Ma volevo morire là, là, là dove essi sono morti e dove, come poterono, mi amarono, e dove li ho amati molto, oh! molto più di me stessa. Volevo morire là dove almeno avevo trovato una guida in lei, Padre, e dove vi era tanto di Gesù. Qui sono una canna che il vento piega e non c’è niente che mi sia sostegno, neppure il ricordo o l’eco di Gesù, perché qui non è come là. Sento le voci, sento anche le carezze (molto raramente, là erano continue) ma li vedo, per me [405] (legga il 7-6, quaderno nero II) una volta sola, né posso tenerne presente l’aspetto. Anzi, tolto Dio, tutto il resto è il vento che piega e spezza la povera canna…
Ma è anche perché sei Tu solo che non mi torturi, che ti dico: “Abbi pietà. Non farmi conoscere il fango. Non me ne far più sentire il nauseante sapore. Io voglio Te, Te solo. Voglio continuamente continuare a dire: Dio è buono. Voglio poterlo continuare a dire, cosa che non potrei più fare se un colpo troppo crudele distruggesse quell’intelligenza che Tu mi hai data e che vuole rimanere integra per intendere Te e ripetere ciò che Tu le dici”.
Oggi è mercoledì. Nella settimana è il giorno dedicato ai disperati [406]. Forse soffro per loro, per levare loro dalla tortura… Se è così… Basta che domani non sia come oggi. È come un serpe che si attorcigli e soffochi nelle spire viscide e fredde.
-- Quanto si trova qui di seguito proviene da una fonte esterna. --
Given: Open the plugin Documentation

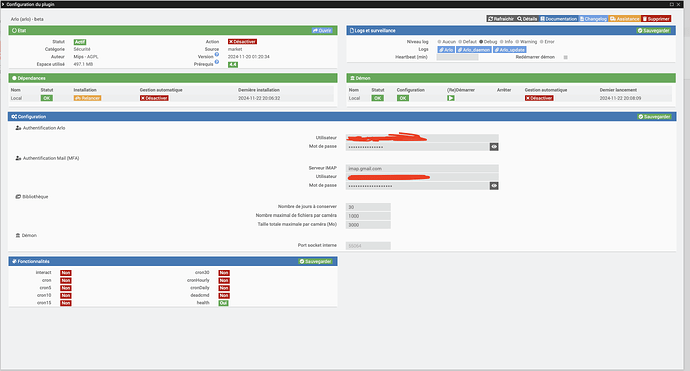Looking at the screenshot, I should (559, 19).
O speranza, speranza, non ti spegnere mai nel cuore degli uomini! Non fare degli uomini dei bruti levando la tua luce che è intelligenza, fede, pace e via alla casa di Dio, al Regno di Dio.
[399] comando antico, in Genesi 2, 24; nuovo comando, in Matteo 19, 5-6.
[400] te l’ho detto, per esempio nel “dettato” del 13 febbraio, che a sua volta rimanda al “dettato” dell’11 ottobre 1943.
[401] senso biblico, che si può ricavare da Proverbi 31, 10-31, dove si fa l’elogio della donna “forte” (secondo la volgata) oppure “perfetta” (secondo la neo-volgata).
[402] diceva, non proprio testualmente, alla fine del primo “dettato” del 9 ottobre 1943 e alla fine del secondo “dettato” del 13 ottobre 1943.
[403] 10 aprile, quando aveva saputo che sarebbe stato decretato lo sfollamento obbligatorio da Viareggio, come abbiamo ricordato in nota al 24 aprile, giorno d’inizio dello sfollamento della scrittrice. Poco prima erano iniziati i quaranta giorni dell’abbandono divino, più volte ricordato.
[404] il mio papà, Giuseppe Valtorta, nato a Mantova nel 1862, era morto a Viareggio il 30 giugno 1935. La mamma della scrittrice, Iside Fioravanzi, nata a Cremona nel 1861, era morta a Viareggio il 4 ottobre 1943.
[405] per me, come ha spiegato il 7-6, cioè nello scritto del 7 giugno.
[406] giorno dedicato ai disperati, secondo il calendario settimanale delle sofferenze, stabilito nel “dettato” del 29 maggio.